David Livingstone was born on March 19, 1813 in a Glasgow worker's tenement in the mill town of Blantyre, Strathclyde, Scotland

He was the second of seven children born to Neil Livingstone (1788–1856) and his wife Agnes (née Hunter; 1782–1865).

Livingstone's father ran his own business as a door-to-door tea salesman, so the room was constantly fragrant with the smell of tea.

David Livingstone's birthplace The National Trust, having taken over the running of the museum from the original Trust, has recreated the look of the room of Livingstone's family using furnishings and artefacts from around 1800. By kim traynor, CC BY-SA 2.0,Wikipedia Commons

His father was a Calvinist Congregationalist who distributed tracts as he sold tea. Neil Livingstone disapproved of non religious novels and science books. The only escapism young David was allowed were travel books like Robinson Crusoe.

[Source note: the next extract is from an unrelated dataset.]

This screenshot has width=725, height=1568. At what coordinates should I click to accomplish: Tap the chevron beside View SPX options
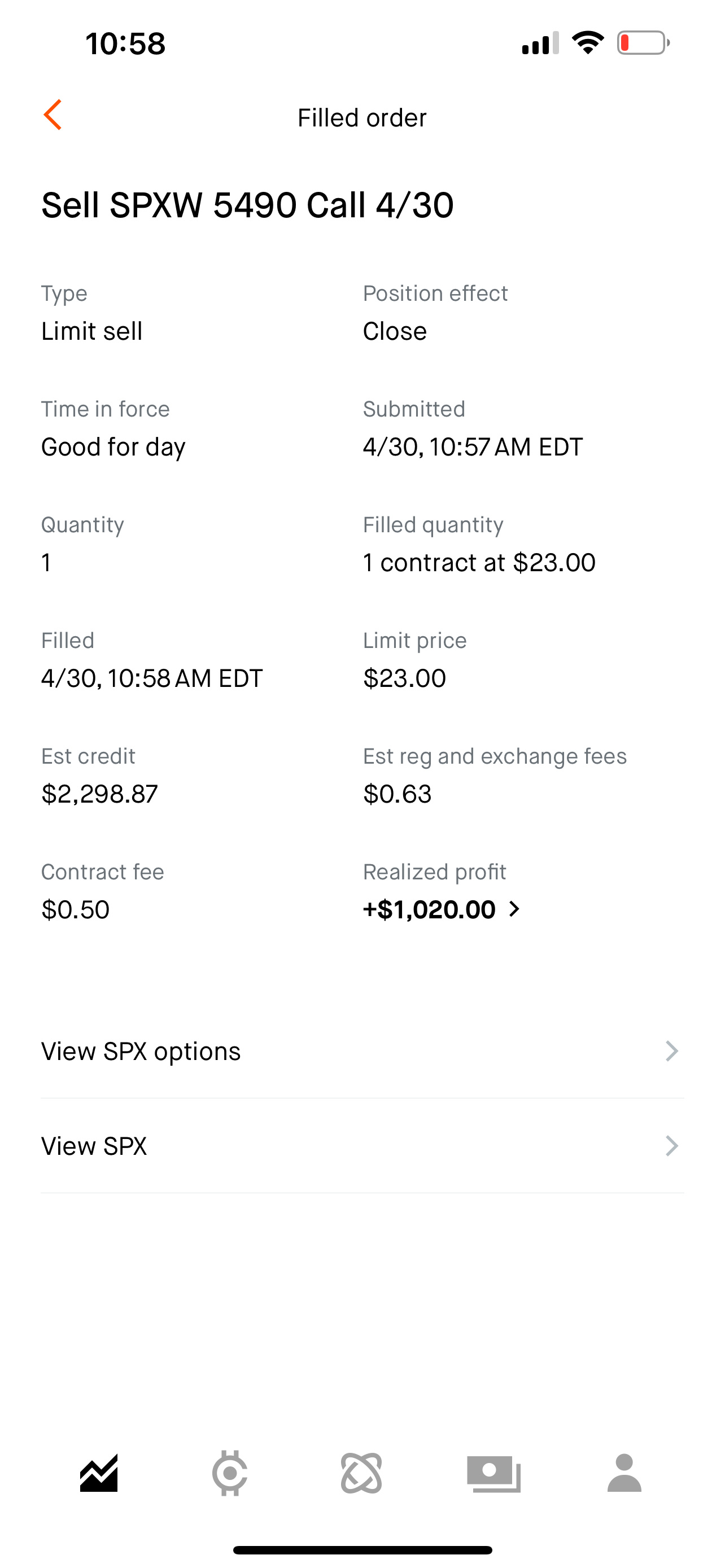tap(671, 1051)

David was employed at the age of 10 in the cotton mill of Henry Monteith & Co. in Blantyre Works in order to help support his impoverished family. He and his brother John, worked twelve-hour days as piecers, tying broken cotton threads on the spinning machines.

From a young age, David had a thirst for knowledge. While working in the cotton mill, David laid a Latin crammer on the spinning jenny so he could learn as he worked. Other urchins threw spindles to knock it down.


At the age of 21, Livingstone was inspired to take up Theology and Medical studies after hearing an appeal by British and American Churches for medical missionaries to go to China.

Livingstone took a medical degree at Glasgow University, walking nine miles to and from his home.There he attended medicine and Greek classes in the winter and took a Theological course in the summer as preparation for the calling he was experiencing to be a missionary overseas.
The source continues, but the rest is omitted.